▸ **What you need to do**: Give back every record exactly.

[Stored data entries]
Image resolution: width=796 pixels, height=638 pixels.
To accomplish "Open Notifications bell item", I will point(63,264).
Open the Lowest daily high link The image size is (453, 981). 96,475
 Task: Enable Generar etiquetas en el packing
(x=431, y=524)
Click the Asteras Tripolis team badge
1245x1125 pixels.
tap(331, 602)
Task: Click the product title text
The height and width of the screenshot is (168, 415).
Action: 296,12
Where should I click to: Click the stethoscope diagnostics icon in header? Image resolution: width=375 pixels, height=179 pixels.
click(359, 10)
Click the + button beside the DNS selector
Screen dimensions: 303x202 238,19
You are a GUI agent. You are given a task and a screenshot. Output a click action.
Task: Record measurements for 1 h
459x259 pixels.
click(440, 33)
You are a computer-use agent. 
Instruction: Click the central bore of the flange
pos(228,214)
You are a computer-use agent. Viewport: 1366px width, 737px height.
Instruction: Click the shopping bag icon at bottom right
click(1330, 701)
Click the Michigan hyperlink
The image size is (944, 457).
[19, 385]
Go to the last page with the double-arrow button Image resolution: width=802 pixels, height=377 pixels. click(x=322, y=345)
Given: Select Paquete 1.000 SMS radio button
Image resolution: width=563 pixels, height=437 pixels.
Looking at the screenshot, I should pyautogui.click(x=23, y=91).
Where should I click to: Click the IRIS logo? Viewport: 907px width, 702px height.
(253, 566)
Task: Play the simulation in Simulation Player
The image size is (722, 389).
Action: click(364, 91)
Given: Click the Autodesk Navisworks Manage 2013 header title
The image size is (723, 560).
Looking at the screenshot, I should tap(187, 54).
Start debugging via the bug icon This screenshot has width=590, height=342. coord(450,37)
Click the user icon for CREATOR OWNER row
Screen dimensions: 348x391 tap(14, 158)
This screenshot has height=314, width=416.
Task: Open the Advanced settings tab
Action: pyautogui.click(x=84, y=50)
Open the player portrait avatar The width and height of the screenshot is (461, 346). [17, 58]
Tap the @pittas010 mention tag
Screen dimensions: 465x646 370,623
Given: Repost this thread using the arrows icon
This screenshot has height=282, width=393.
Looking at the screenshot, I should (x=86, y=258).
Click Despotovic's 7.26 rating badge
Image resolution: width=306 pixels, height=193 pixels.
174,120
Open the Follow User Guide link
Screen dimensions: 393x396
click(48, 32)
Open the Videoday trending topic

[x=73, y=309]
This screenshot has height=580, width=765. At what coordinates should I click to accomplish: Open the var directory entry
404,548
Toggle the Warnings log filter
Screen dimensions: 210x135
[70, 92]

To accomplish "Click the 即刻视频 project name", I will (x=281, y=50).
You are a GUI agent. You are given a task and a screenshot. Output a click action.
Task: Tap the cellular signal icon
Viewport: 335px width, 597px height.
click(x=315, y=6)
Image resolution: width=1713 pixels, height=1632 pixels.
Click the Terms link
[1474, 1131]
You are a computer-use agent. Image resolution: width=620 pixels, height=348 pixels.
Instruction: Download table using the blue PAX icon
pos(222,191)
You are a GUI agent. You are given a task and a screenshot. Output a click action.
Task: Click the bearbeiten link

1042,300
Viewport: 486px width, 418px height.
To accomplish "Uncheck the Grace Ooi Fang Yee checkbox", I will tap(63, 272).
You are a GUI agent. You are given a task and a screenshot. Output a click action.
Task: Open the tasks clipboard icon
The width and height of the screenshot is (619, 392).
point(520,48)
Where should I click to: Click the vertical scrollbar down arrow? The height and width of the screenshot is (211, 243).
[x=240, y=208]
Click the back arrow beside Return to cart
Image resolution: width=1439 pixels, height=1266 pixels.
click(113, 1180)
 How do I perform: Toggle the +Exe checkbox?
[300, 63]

▸ **Response below**:
Image resolution: width=796 pixels, height=638 pixels.
To accomplish "Open Notifications bell item", I will point(63,264).
Open the Lowest daily high link The image size is (453, 981). 96,475
 Task: Enable Generar etiquetas en el packing
(x=431, y=524)
Click the Asteras Tripolis team badge
1245x1125 pixels.
tap(331, 602)
Task: Click the product title text
The height and width of the screenshot is (168, 415).
Action: 296,12
Where should I click to: Click the stethoscope diagnostics icon in header? Image resolution: width=375 pixels, height=179 pixels.
click(359, 10)
Click the + button beside the DNS selector
Screen dimensions: 303x202 238,19
You are a GUI agent. You are given a task and a screenshot. Output a click action.
Task: Record measurements for 1 h
459x259 pixels.
click(440, 33)
You are a computer-use agent. 
Instruction: Click the central bore of the flange
pos(228,214)
You are a computer-use agent. Viewport: 1366px width, 737px height.
Instruction: Click the shopping bag icon at bottom right
click(1330, 701)
Click the Michigan hyperlink
The image size is (944, 457).
[19, 385]
Go to the last page with the double-arrow button Image resolution: width=802 pixels, height=377 pixels. click(x=322, y=345)
Given: Select Paquete 1.000 SMS radio button
Image resolution: width=563 pixels, height=437 pixels.
Looking at the screenshot, I should pyautogui.click(x=23, y=91).
Where should I click to: Click the IRIS logo? Viewport: 907px width, 702px height.
(253, 566)
Task: Play the simulation in Simulation Player
The image size is (722, 389).
Action: click(364, 91)
Given: Click the Autodesk Navisworks Manage 2013 header title
The image size is (723, 560).
Looking at the screenshot, I should tap(187, 54).
Start debugging via the bug icon This screenshot has width=590, height=342. coord(450,37)
Click the user icon for CREATOR OWNER row
Screen dimensions: 348x391 tap(14, 158)
This screenshot has height=314, width=416.
Task: Open the Advanced settings tab
Action: pyautogui.click(x=84, y=50)
Open the player portrait avatar The width and height of the screenshot is (461, 346). [17, 58]
Tap the @pittas010 mention tag
Screen dimensions: 465x646 370,623
Given: Repost this thread using the arrows icon
This screenshot has height=282, width=393.
Looking at the screenshot, I should (x=86, y=258).
Click Despotovic's 7.26 rating badge
Image resolution: width=306 pixels, height=193 pixels.
174,120
Open the Follow User Guide link
Screen dimensions: 393x396
click(48, 32)
Open the Videoday trending topic

[x=73, y=309]
This screenshot has height=580, width=765. At what coordinates should I click to accomplish: Open the var directory entry
404,548
Toggle the Warnings log filter
Screen dimensions: 210x135
[70, 92]

To accomplish "Click the 即刻视频 project name", I will (x=281, y=50).
You are a GUI agent. You are given a task and a screenshot. Output a click action.
Task: Tap the cellular signal icon
Viewport: 335px width, 597px height.
click(x=315, y=6)
Image resolution: width=1713 pixels, height=1632 pixels.
Click the Terms link
[1474, 1131]
You are a computer-use agent. Image resolution: width=620 pixels, height=348 pixels.
Instruction: Download table using the blue PAX icon
pos(222,191)
You are a GUI agent. You are given a task and a screenshot. Output a click action.
Task: Click the bearbeiten link

1042,300
Viewport: 486px width, 418px height.
To accomplish "Uncheck the Grace Ooi Fang Yee checkbox", I will tap(63, 272).
You are a GUI agent. You are given a task and a screenshot. Output a click action.
Task: Open the tasks clipboard icon
The width and height of the screenshot is (619, 392).
point(520,48)
Where should I click to: Click the vertical scrollbar down arrow? The height and width of the screenshot is (211, 243).
[x=240, y=208]
Click the back arrow beside Return to cart
Image resolution: width=1439 pixels, height=1266 pixels.
click(113, 1180)
 How do I perform: Toggle the +Exe checkbox?
[300, 63]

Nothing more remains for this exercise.